If you want really stiff, check out the DMR trailblade. comes in both 20mm and 9mm axle. I rocked one for a little while so i could jump my bike into a lake without ruining my argyle 318. Its pretty nice since its 80mm suspension corrected so the geo was the same


----------



## perttime (Aug 26, 2005)

alex55 said:


> DMR trailblade


I put an Identiti Rebate 1420 XL on my trail bike because it is longer and suits my frame geometry better.


----------



## ksquared (Jul 30, 2011)

i really don't want a rigid fork, in my opinion you might as well just ride bmx haha


----------



## Doughnut Spaghetti (Jul 21, 2011)

I also am in the market for a fork. I'm trying to keep the budget down. Seems tapered fork are harder to find than standard. I just snagged a 09 Komodo frame, wish the head tube was just 1.5 or 1 1/8, not both LOL. I was hoping to just find a rigid fork to just get me riding, but it seems a tapered one is not happening. Well, not cheaply. I might as well just get a air susp. fork for that kind of money.


----------



## Hoka Hey (Nov 10, 2010)

I have a newly Pushed and converted to RLC Fox float 32 which was lowered to 100mm by Push. I did it for a Redline Dually project for the wife but she seems to like the RST Gamma bottoming out with my daughter in the front kid seat?


----------



## Jason B (Aug 15, 2008)

Doughnut Spaghetti said:


> I also am in the market for a fork. I'm trying to keep the budget down. Seems tapered fork are harder to find than standard. I just snagged a 09 Komodo frame, wish the head tube was just 1.5 or 1 1/8, not both LOL. I was hoping to just find a rigid fork to just get me riding, but it seems a tapered one is not happening. Well, not cheaply. I might as well just get a air susp. fork for that kind of money.

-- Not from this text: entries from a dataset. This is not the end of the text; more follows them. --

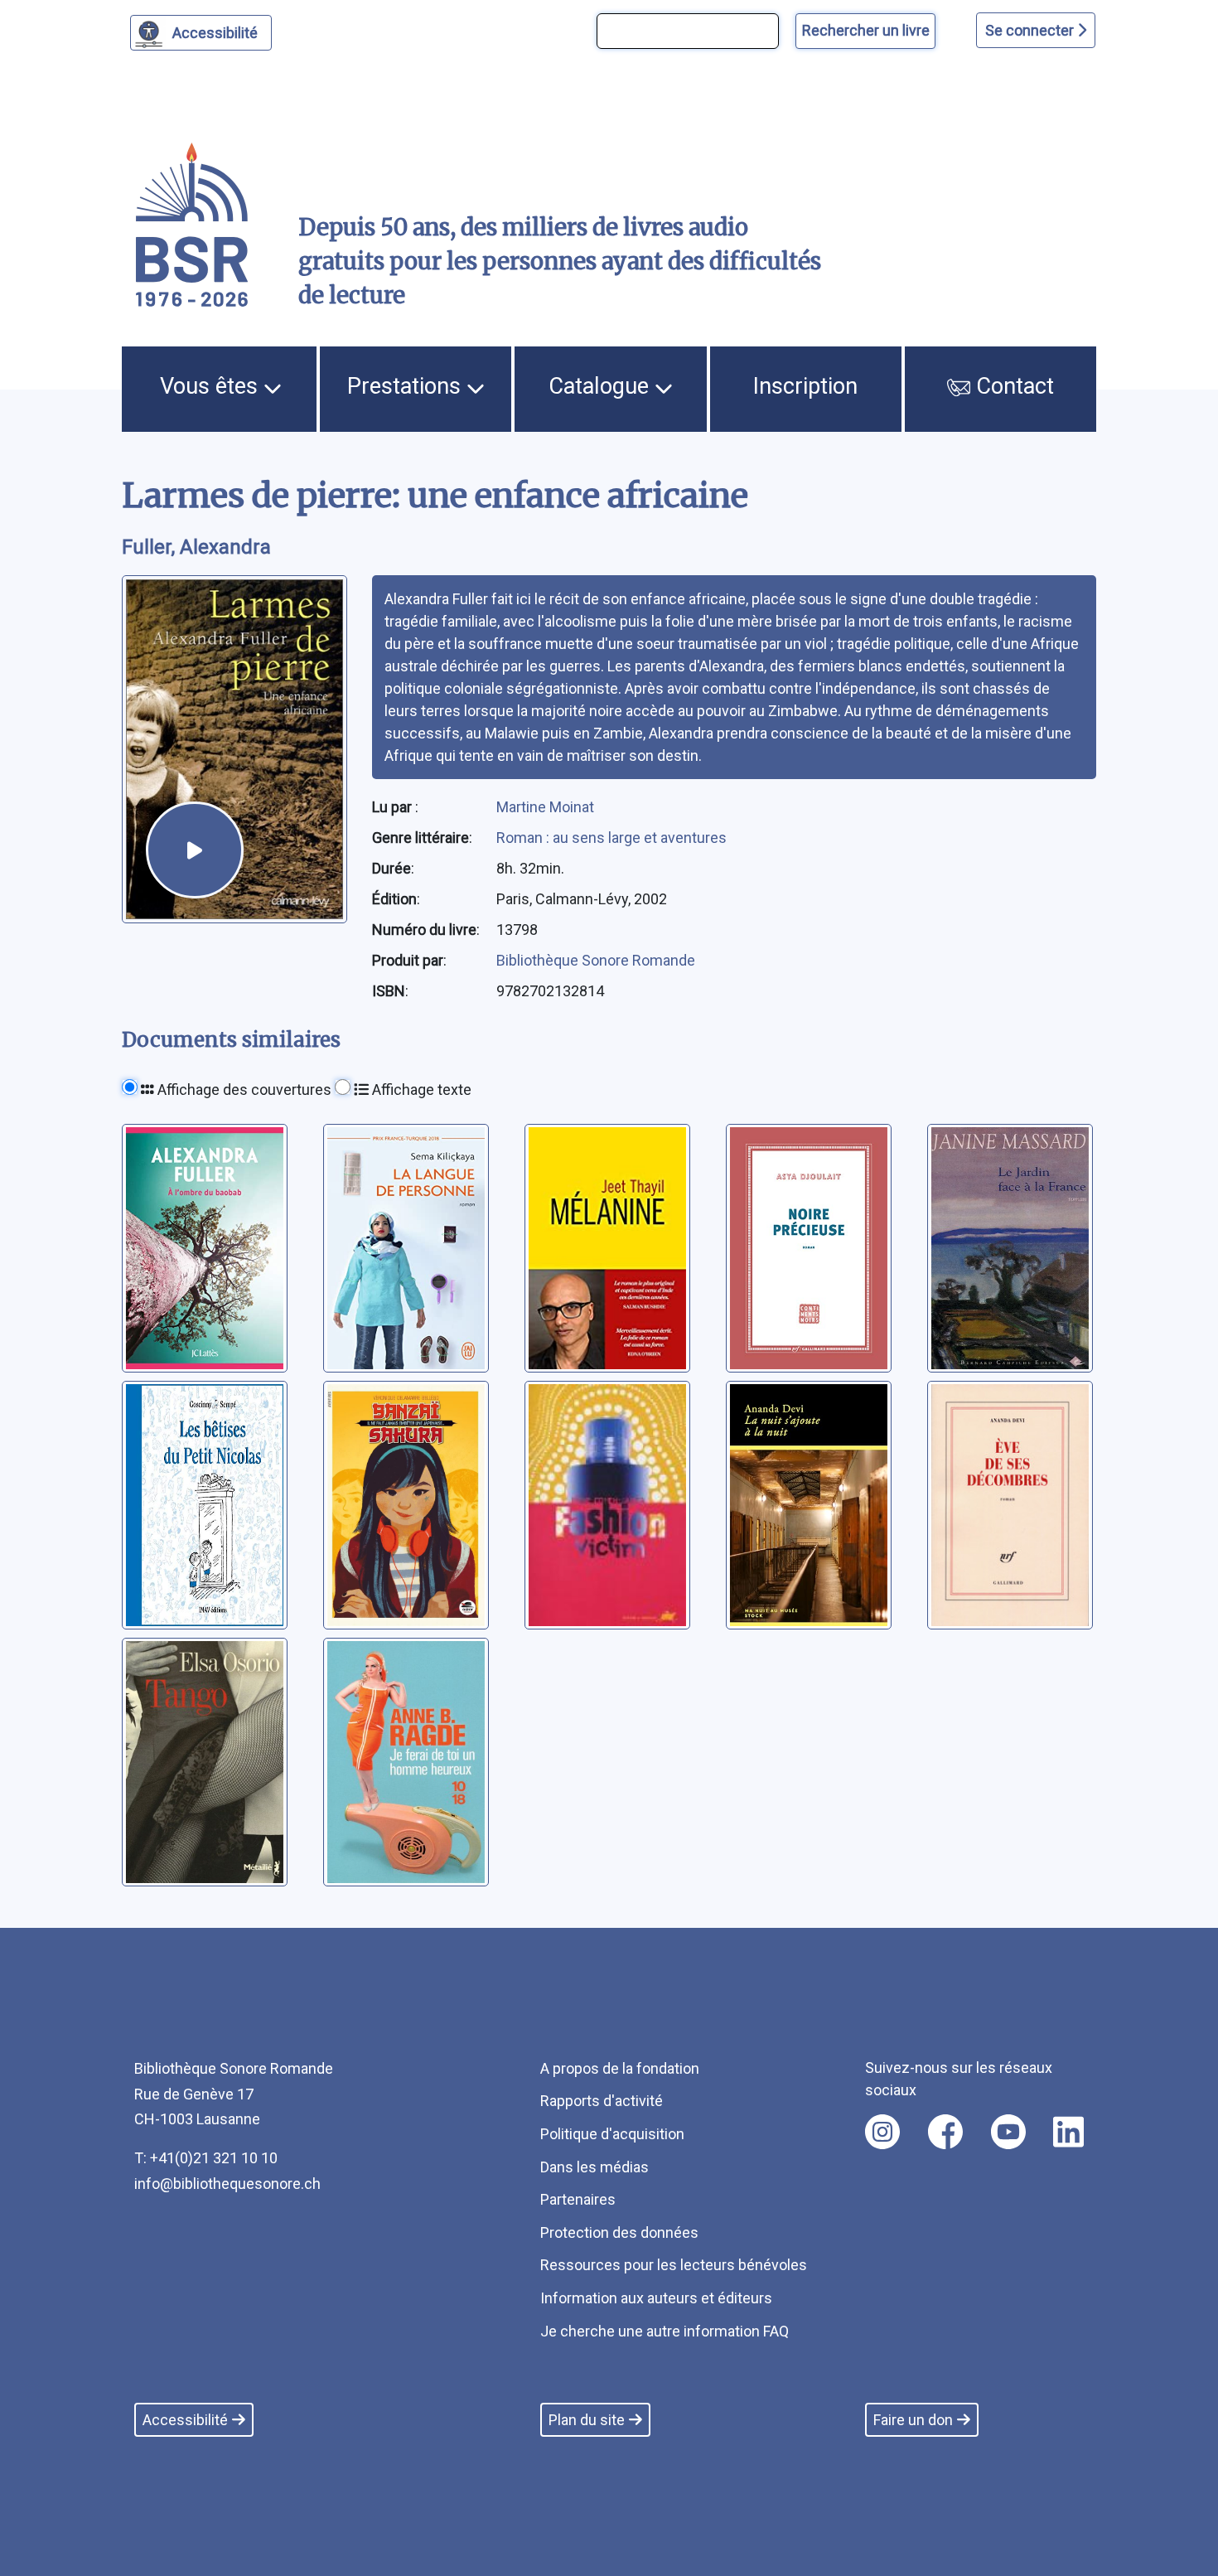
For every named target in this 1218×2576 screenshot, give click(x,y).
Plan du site (587, 2419)
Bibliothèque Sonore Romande (595, 960)
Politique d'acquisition (612, 2134)
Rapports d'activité (601, 2100)
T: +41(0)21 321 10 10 (206, 2158)
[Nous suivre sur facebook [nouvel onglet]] (945, 2131)
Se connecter (1031, 30)
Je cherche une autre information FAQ (664, 2331)
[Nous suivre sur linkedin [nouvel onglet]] (1068, 2131)
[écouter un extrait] (195, 850)
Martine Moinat (545, 807)
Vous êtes (211, 386)
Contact (1012, 386)
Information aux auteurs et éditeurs (656, 2298)
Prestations (406, 386)
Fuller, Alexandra (196, 547)
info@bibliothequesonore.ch (227, 2183)
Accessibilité (215, 32)
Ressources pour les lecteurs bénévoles (673, 2264)
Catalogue (602, 386)
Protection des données (619, 2232)
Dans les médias (594, 2167)
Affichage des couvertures (242, 1089)
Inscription (805, 386)
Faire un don (913, 2419)
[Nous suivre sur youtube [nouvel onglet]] (1008, 2131)
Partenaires (578, 2199)
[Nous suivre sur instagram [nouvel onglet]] (882, 2131)
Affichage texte (420, 1089)
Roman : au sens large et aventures (611, 837)
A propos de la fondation (619, 2068)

You can run a 1-1/8 fork on any of the head tube opptions, 1-1/8, 1.5, or tapered. Just need the right head-set.

So you actually have more options than you thought. Your tapered head tube can use a tapered or a 1-1/8 steer tube.


----------



## Doughnut Spaghetti (Jul 21, 2011)

Jason B said:


> You can run a 1-1/8 fork on any of the head tube opptions, 1-1/8, 1.5, or tapered. Just need the right head-set.
> 
> So you actually have more options than you thought. Your tapered head tube can use a tapered or a 1-1/8 steer tube.


That's really really good info. Thank You

:thumbsup::thumbsup::thumbsup:

You just solved a huge problem for me.


----------